Like every version of Far Cry before it, the fifth iteration begins with an escape cut-scene – this time with your character escaping from a nutbar cult. You could also argue that FC5 is also trying to escape its previous iterations.
So, the big question with the fifth Far Cry is this – is it yet another cliched Ubisoft game? Does it escape from the samey-samey Far Cry formula? Or is it more of the same pretty-looking climbing, clearing parts of the game map, wash rinse and repeat?
Credit where credit is due. Ubisoft did make big changes to recent titles, including Assassin’s Creed Origins. For what it’s worth, Far Cry 5 generally succeeds in finding fresh direction too. Where Far Cry 4 copped flack for being samey-samey as Far Cry 3, Far Cry 5 has its own look and feel, and is addictive too.
First things first, FC5 isn’t set in an exotic African, South-East Asian jungle. Nope it instead takes place in the back blocks of rural America. Here you’ll find guns and the Bible go hand in hand. You’ll find yourself in all-out fire fights. Now you’re shooting at the followers of a cult run by three demented brothers.
Cosmetic differences aside, FC5 gameplay feels far more fluid. Missions and objectives happen as you stumble across them which means much less of the painful drudgery of previous versions. With FC5, you’re driven more out of sheer curiosity than a to-do list. It felt intuitive and suited how I play.
Adding more than a hint of complexity are the baddies. In previous Far Cry games, you’ve gone up against a major bad guy. Not with FC5. Here you’re fighting three villains: the Seed brothers. Each oversees a sizeable chunk of the game’s map and gives their turf a distinctive look and feel. Having three baddies means you can focus on taking one down at a time or taking on all three in parallel. This, plus the unfolding story as you progress, gives FC5 a deep and varied pace/feel. This is a big step up and fixes what the series had lacked in the past.
With shoot-outs and copious quantities of adrenaline, FC5 feels a lot like Grand Theft Auto. It’s filled with an odd combination of crazy ultra-violence and satire. Game play is fun. It’s also varied, and it often feels as if you are doing good by helping Montana’s citizens battle the bizarre cult.
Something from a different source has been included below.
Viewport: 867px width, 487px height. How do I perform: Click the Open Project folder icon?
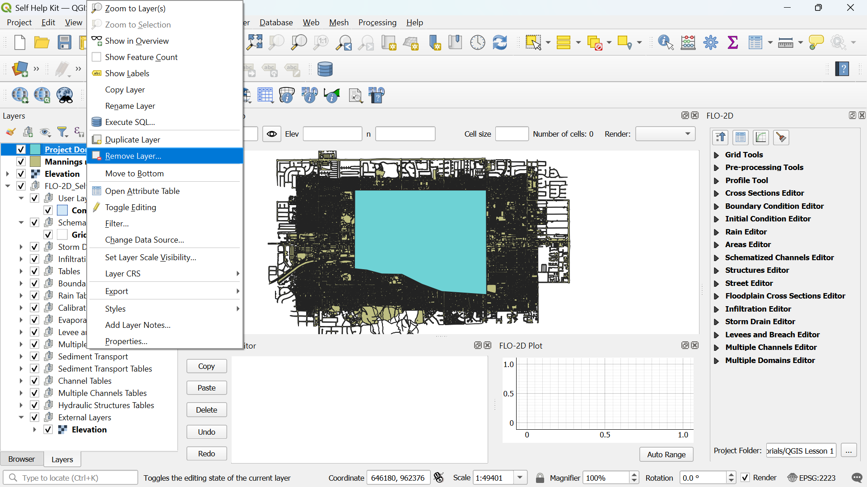tap(42, 43)
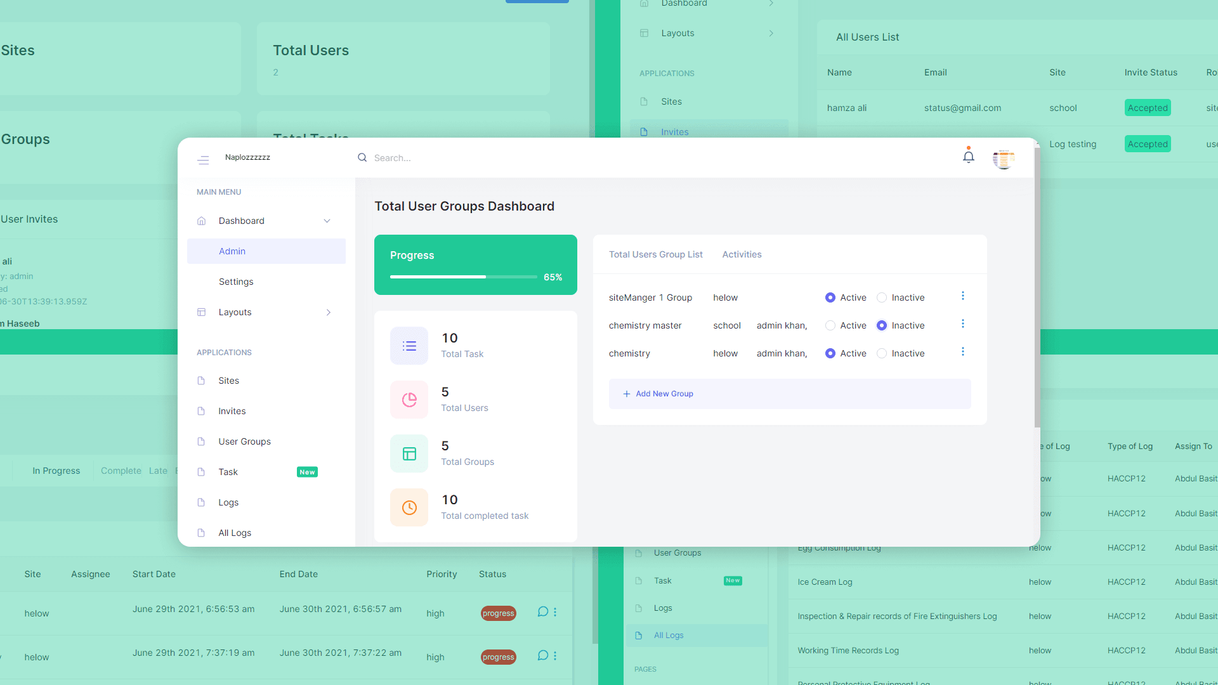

Being a sandbox type game, FC5 offers up an environment that is almost as much fun as the gameplay itself to explore. My Xbox One’s GPU worked overtime to generate the stunning scenery. Coupled with atmospheric lighting, it created plenty of peeper pleasing eye candy.
If that’s the good, what about the not so good? Sometimes it feels as if deviations from the Far Cry formula are not all that deep. Game stages may be well thought out, but there’s still lots of repetition. This is unavoidable and needs to be done before you can continue. It isn’t a biggie but getting diverted into these chores is annoying and can make FC5 like previous titles.
That said, there are plenty of ways to play. Stealth is an option – even though I find it monotonous, there’s no denying it is often the best way to complete a level. (It took many repeats of levels with guns blazing to find this out).
It took me a while to wrap my brain around the combat system. The varied arsenal of weapons at my disposal made for fun gameplay. Limited ammo also means playing smart is key. Smart AI makes FC5 a game where you’d best get used to dying at lot.
Either way, I found myself coming back for more. Adding further to in-game fun are the rich variety of vehicles you can create mayhem with. As well as jeeps, you also get to drive V8 muscle cars, weaponised tractors and other tank-like vehicles too. It isn’t all cars either, you’ll also find yourself parachuting or donning a wingsuit to head into harm’s way.
So, does Far Cry 5 manage to escape the Ubisoft game cliché? I’d argue that aside from a few points of repetition, it does this. Gameplay feels more organic and compelling. Good story telling, credible characters and stunning graphics also add to immersion. There’s a real sense of discovery that makes Far Cry 5 the best so far.